Today, The Joe Louis Theatre is situated on the banks of the Chaopraya River at Asiatique the Riverfront in Bangkok.

Sakorn Yang-kaewsot (photo credit: our-thailand-vacations.com)

Sakorn Yang-kaewsot with Hanuman-Puppet (photo credit: our-thailand-vacations.com)

The marionettes of the Joe Louis theatre are modelled on the characters of the Thai Ramakien which is the epic story of Rama. Hence, the traditional Thai puppet theatre resembles Khon performances and the stories are thus similar too. What is more, like the Khon masked dance, Thai puppet theatre was originally only performed at the royal court until the 20th century.

The Joe Louis Puppet Theatre

Joe Louis Puppet Theatre (tourisminasean2014.com)

Scene from the Joe Louis Puppet Theatre (photo credit: tourisminasean2014.com)

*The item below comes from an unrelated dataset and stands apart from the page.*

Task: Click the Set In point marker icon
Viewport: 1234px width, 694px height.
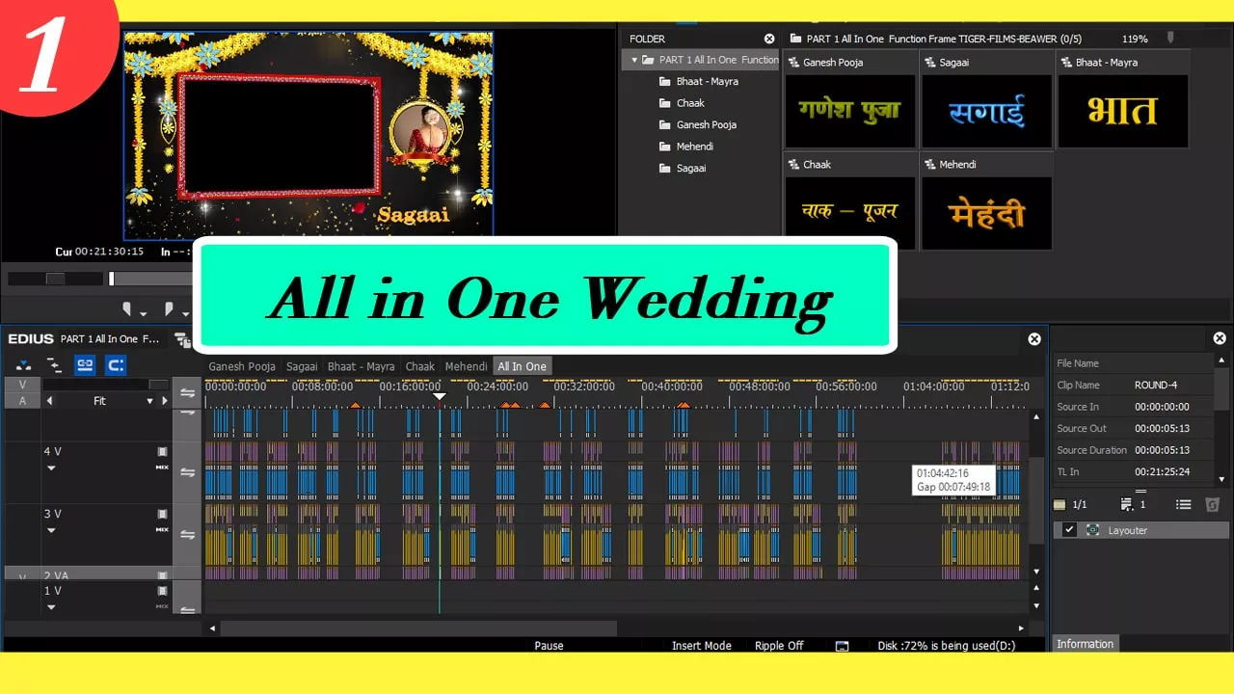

Sakorn Yang-keawsot came into contact with the Thai masked drama early in his life because his parents were Khon performers and puppeteers. They were in Krae Suppavanich’s troup where Sakorn also started his career as a puppeteer and a comedian in Thai folk operas which are known as ‘likay’. However, Sakorn, or Joe Louis as he was nicknamed after the American heavyweight boxer, developed his own style of Thai puppets.

He preferred the hun lakorn lek marionettes to the larger hun luang, royal puppets. The main reason for this was that the smaller dolls were easier to handle and thus more lifelike and realistic in their mobility. However, there are mostly three people needed to control the movements of a hun lakorn lek. Here is a short video clip to show you how such a marionette is operated with the help of several persons.

The puppets are commonly made from “chewed paper” (papier-mâché), light wood and fabric. They are also full-bodied, i.e. they have limbs, a torso and heads. The individual parts of the dolls such as the fingers can also be moved by pulling on respective strings. This kind of traditional puppet theatre is always accompanied by a classic Thai music orchestra similar to that of Khon performances. The orchestra is called ‘piphat’.

The following clip shows you very nicely how the puppeteers move the fingers of the dolls. I think this makes the show very elaborate.

Joe Louis’ greatest success was winning the highest award of ‘Best Traditional Performances’ in puppetry at the World Festival of Puppet Art in 2008. On this occasion, the troup performed ‘the Birth of Ganesha’ who is the Hindu god of arts, success and divine powers. The show also tells of Ganesha’s efforts to maintain peace on earth.

Since Sakorn’s death in 2007, his children and grandchildren have been in charge of the performances. Their aim is to constantly improve the puppet shows so that they become even more refined and detailed and therefore extra enjoyable. Hence, they increasingly use spectacular effects to enhance the show.

Puppeteers & Puppets (photo credit: wikalenda.com)

Puppeteers & Puppets (photo credit: wikalenda.com)

In a nutshell, we may say that the Joe Louis Puppet Theatre is truly elaborate, amazing and stunning. The marionettes dance gracefully and there is much attention paid to details concerning their costumes and scenography.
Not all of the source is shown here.